Sam grabbed the punk by his long hair and jerked him away from the bar. With one hand in his hair and the other holding onto the seat of his jeans, Sam propelled the yelling and cussing punk out of the saloon and deposited him in a horse trough just as Lisa and Lia came walking up from one directon and Cindy waddling up from another.
The Broken Lance rider who had escorted Cindy to the doc's office grabbed for iron and Matt, standing by the batwings, drilled him dead center in the chest. The gunny tumbled off the boardwalk and died with his face in the dirt.
As soon as Matt jerked iron, Dodge cleared leather with both Peacemakers, holding the Broken Lance riders in the saloon at ease.
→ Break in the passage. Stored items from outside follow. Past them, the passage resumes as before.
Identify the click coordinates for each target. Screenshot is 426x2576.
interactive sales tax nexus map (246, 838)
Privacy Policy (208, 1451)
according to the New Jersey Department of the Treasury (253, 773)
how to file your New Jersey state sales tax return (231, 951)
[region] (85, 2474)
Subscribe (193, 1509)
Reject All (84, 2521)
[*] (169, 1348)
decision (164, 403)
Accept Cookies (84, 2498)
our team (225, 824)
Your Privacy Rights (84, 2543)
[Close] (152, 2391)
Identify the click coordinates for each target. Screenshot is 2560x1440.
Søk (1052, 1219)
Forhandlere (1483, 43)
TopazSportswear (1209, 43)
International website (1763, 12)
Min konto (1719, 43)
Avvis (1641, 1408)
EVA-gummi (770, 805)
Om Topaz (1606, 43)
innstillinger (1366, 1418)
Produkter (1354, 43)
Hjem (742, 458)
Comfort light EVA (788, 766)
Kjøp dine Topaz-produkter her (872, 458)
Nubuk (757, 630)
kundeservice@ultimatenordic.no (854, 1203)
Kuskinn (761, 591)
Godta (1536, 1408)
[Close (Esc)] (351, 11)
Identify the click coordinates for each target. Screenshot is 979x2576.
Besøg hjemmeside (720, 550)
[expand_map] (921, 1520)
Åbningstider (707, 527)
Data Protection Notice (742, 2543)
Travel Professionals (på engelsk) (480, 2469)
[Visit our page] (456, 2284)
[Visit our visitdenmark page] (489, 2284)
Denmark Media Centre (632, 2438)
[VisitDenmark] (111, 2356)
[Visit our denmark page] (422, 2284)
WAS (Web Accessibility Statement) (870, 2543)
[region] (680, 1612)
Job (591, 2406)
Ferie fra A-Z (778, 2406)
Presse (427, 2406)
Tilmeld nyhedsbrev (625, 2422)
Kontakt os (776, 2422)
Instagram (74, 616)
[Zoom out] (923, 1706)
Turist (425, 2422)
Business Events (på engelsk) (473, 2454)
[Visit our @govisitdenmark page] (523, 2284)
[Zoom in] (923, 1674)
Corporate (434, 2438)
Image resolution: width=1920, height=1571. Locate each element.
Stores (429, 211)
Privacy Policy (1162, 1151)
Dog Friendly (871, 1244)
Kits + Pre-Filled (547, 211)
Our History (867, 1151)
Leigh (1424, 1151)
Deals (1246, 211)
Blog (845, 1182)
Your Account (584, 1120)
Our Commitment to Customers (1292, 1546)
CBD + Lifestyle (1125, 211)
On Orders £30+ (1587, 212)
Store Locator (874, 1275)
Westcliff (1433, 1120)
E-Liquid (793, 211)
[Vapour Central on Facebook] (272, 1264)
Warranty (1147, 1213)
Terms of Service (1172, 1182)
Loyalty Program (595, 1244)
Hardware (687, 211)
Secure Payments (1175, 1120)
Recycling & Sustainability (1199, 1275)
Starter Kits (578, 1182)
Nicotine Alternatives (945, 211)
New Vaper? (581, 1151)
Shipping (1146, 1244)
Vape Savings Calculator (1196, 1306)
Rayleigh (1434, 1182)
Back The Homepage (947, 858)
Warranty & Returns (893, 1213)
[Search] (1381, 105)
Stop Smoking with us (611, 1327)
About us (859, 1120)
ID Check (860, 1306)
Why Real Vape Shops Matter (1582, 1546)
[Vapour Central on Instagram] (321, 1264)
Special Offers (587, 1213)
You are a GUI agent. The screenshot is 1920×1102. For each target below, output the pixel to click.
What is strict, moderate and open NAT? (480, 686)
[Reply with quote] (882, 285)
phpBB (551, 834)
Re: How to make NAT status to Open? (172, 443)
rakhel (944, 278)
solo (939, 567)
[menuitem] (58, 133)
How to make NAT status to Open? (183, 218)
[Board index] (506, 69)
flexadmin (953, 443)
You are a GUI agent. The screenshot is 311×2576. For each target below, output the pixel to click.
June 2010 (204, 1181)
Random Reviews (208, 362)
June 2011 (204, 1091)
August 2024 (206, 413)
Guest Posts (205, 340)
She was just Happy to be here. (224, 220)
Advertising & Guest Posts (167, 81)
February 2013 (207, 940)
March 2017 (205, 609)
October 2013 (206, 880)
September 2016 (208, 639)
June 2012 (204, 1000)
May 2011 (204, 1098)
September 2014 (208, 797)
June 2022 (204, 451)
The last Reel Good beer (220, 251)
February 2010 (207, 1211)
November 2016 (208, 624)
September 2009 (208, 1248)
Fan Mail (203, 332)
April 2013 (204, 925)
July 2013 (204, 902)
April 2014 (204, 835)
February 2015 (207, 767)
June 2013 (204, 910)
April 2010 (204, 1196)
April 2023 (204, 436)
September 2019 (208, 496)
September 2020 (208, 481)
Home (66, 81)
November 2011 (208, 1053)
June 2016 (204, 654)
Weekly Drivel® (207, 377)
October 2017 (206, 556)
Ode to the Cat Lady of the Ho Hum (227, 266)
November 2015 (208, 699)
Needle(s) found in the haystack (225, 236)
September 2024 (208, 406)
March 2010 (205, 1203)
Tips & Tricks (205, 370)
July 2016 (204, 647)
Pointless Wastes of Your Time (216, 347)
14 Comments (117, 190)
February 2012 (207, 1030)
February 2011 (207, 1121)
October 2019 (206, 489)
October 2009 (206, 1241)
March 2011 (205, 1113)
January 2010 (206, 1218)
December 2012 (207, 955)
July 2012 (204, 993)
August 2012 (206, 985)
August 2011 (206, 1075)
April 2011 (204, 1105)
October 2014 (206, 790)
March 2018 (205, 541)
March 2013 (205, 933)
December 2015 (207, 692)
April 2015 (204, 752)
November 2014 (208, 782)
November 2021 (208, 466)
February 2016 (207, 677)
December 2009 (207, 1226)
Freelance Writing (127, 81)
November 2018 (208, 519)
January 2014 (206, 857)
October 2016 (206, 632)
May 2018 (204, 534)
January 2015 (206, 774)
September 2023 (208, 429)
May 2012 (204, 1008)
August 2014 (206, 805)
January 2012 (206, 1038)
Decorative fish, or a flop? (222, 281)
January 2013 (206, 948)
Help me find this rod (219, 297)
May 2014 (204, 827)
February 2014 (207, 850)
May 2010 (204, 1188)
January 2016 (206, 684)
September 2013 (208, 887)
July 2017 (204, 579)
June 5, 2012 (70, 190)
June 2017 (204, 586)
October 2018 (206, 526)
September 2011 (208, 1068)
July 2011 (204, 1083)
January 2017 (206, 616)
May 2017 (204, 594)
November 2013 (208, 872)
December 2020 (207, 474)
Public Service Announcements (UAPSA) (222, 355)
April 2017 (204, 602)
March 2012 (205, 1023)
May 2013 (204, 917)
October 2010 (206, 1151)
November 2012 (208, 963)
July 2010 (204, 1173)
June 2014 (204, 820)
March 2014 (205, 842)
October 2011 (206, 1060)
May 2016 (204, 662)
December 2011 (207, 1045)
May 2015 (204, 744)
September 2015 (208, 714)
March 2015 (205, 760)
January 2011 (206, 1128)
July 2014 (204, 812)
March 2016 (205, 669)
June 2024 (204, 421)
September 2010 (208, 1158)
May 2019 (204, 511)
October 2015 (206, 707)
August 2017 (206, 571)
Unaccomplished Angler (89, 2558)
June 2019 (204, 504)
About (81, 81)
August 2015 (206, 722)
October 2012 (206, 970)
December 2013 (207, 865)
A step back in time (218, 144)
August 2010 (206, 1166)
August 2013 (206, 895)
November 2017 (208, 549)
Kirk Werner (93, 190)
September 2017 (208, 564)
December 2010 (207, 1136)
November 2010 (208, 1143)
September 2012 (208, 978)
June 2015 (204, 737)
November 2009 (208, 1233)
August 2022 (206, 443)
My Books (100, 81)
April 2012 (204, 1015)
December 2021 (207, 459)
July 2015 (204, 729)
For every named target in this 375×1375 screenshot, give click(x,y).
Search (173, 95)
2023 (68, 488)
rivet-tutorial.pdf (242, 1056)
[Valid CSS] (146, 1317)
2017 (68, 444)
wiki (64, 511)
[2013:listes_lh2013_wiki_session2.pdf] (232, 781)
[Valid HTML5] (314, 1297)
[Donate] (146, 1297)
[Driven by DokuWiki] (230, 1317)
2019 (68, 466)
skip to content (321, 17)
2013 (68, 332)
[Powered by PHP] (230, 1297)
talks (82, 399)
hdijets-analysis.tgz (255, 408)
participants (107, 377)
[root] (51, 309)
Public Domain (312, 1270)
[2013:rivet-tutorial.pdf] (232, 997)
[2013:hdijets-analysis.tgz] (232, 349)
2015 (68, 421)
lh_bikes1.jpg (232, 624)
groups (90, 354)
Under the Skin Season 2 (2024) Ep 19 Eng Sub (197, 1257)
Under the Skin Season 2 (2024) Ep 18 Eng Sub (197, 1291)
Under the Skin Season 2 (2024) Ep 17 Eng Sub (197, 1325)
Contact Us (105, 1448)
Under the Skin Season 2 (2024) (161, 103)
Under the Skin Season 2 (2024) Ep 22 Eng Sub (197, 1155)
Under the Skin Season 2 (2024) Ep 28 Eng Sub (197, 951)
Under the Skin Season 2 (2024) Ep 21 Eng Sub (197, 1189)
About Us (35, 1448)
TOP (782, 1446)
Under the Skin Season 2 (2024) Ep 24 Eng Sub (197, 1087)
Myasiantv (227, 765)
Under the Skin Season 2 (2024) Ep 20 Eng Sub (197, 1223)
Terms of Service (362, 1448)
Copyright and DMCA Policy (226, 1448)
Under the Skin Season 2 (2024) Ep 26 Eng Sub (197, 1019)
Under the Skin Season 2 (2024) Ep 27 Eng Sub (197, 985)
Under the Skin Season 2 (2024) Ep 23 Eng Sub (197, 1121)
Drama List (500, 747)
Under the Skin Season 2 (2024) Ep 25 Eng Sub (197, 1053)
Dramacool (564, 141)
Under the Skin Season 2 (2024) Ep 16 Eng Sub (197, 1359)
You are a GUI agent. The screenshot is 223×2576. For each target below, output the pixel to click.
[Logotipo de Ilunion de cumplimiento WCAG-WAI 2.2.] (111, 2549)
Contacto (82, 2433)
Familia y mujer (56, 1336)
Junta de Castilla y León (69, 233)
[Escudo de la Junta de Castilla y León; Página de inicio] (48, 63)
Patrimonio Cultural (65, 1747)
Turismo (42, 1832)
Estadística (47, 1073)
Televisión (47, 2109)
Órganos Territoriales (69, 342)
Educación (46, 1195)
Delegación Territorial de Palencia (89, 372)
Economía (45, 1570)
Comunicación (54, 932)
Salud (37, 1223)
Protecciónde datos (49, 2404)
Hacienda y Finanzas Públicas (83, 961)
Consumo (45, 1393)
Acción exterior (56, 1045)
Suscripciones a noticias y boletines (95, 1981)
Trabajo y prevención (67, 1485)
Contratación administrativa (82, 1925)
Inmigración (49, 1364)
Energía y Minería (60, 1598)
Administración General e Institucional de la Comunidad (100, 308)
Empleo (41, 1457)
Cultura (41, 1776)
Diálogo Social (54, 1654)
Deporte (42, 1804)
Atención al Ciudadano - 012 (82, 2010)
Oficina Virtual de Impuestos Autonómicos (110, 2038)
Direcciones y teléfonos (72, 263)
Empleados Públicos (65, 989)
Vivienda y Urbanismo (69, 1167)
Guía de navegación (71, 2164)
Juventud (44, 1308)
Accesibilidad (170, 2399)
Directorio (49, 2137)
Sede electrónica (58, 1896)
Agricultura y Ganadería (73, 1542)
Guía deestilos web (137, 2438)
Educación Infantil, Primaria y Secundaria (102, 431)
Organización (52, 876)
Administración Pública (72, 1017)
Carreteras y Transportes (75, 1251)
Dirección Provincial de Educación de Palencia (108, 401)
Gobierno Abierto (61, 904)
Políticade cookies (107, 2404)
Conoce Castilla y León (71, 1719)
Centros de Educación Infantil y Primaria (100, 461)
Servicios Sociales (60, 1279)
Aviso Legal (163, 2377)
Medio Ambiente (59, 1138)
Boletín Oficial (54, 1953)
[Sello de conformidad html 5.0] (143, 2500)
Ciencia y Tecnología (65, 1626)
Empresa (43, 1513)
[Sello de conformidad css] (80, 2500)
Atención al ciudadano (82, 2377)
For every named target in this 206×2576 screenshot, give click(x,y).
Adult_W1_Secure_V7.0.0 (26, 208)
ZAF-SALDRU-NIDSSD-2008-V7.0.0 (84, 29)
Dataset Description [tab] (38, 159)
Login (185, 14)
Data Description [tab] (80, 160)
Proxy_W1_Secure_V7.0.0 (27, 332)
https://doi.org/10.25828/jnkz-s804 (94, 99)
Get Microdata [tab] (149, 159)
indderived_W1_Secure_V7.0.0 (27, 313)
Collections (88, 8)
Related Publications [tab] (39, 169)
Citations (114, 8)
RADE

Sam hauled Nick out of the water and threw him into the center of the street. The punk rolled in the dirt and came up looking like a mudball.
“Lousy greasy Injun bastard!” Nick yelled at Sam. “I'll kill you for this.”
Sam walked over to him and kicked him in the mouth. Nick's front teeth now joined his father's front teeth, still lying somewhere in the dirt of the street. Nick stretched out in the dirt, unconscious.
“John Lee will hang your scalp on his saddle horn for this,” Cindy squalled at Sam, her face becoming ugly and mottled.